SALT LAKE CITY — A Davis County-driven bill to force suppliers to verify the quality of products used to fluoridate county water systems has run into a logjam in the Legislature.
A Senate committee chose not to vote on HB 72, sponsored by Rep. Roger Barrus, R-Centerville, effectively stalling a bill that would have imposed another layer of bureaucracy, say several committee members. The bill stays in committee unless the group votes to move it forward.

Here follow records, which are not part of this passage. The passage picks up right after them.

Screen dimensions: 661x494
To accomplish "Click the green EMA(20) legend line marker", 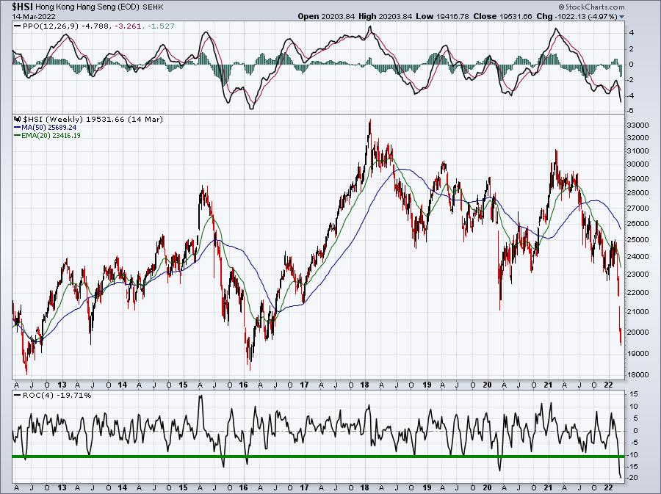I will click(18, 136).
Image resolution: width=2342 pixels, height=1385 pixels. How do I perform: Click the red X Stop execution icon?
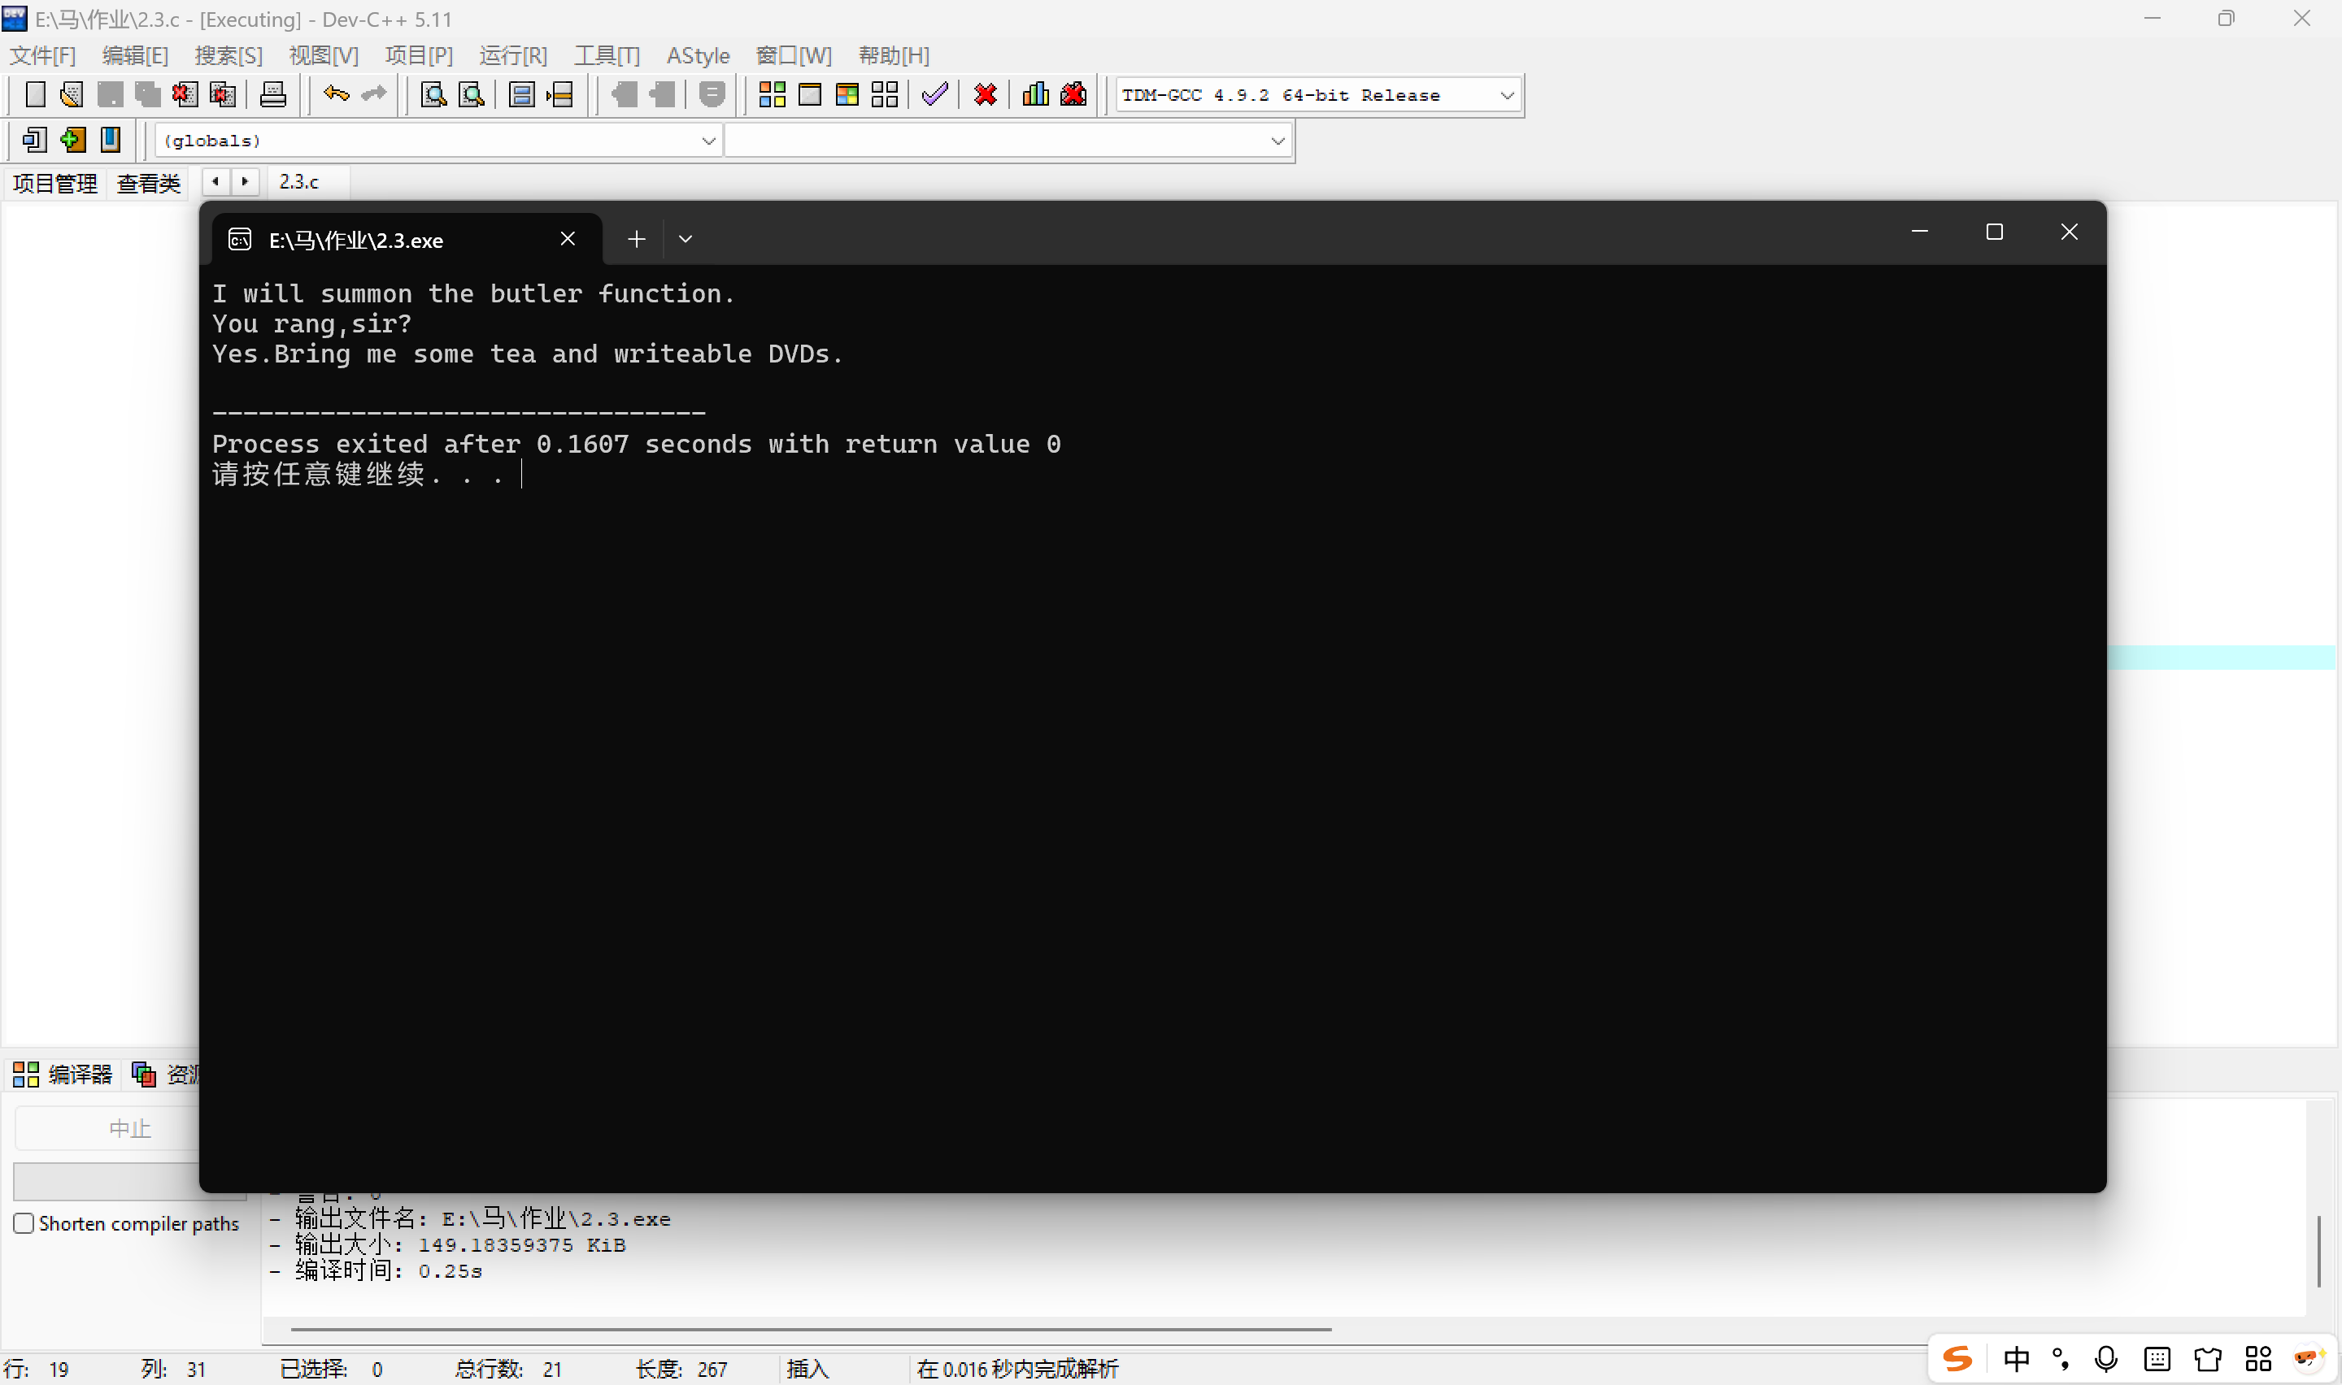[x=985, y=94]
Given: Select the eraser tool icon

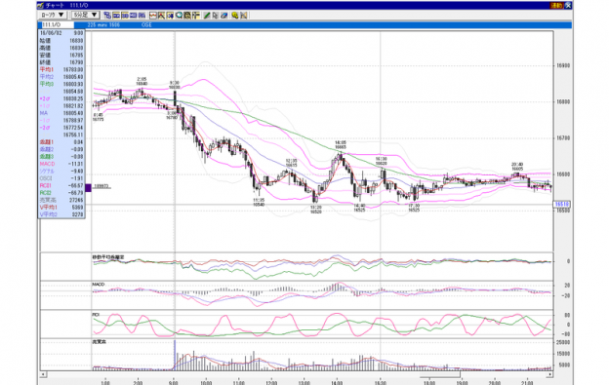Looking at the screenshot, I should coord(223,16).
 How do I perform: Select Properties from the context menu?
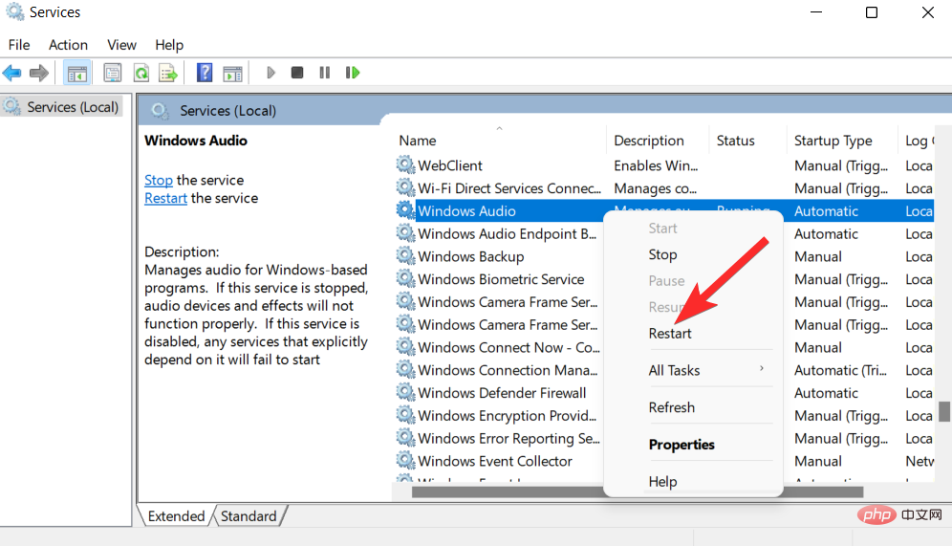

Dubbed the Safe Water Disclosure Act,’ the legislation was run at the behest of Davis County Attorney Troy Rawlings after he was unable to get all of the documentation from a chemical supplier to provide a paper trail showing it meets federal guidelines. Middle men in the delivery process claim they meet the guidelines, but have not provided that documentation, according to Barrus
Barrus said the bill was not about fluoridation, but not all committee members were buying that explanation.
Sen. Allen Christensen, R-North Ogden, said he sees the bill as purely anti-fluoridation.
“This is a solution looking for a problem. For that reason, I think it is overkill.”
You’re putting government back in the middle of a process that is working just fine.”
Davis County Health Director Lewis Garrett said there is no evidence the quality of county water is in jeopardy. He said the bill would simply be another layer of verification. “I’m not opposed to it as long as it’s not a burden on the health department,” he said.
Sen. Scott Jenkins, R-Plain City, was incredulous that the county was having any problem getting documentation from its suppliers. He said his business is required to document everything they sell.
“I’m a little surprised that isn’t automatic in your chain, some sort of safety data sheet.”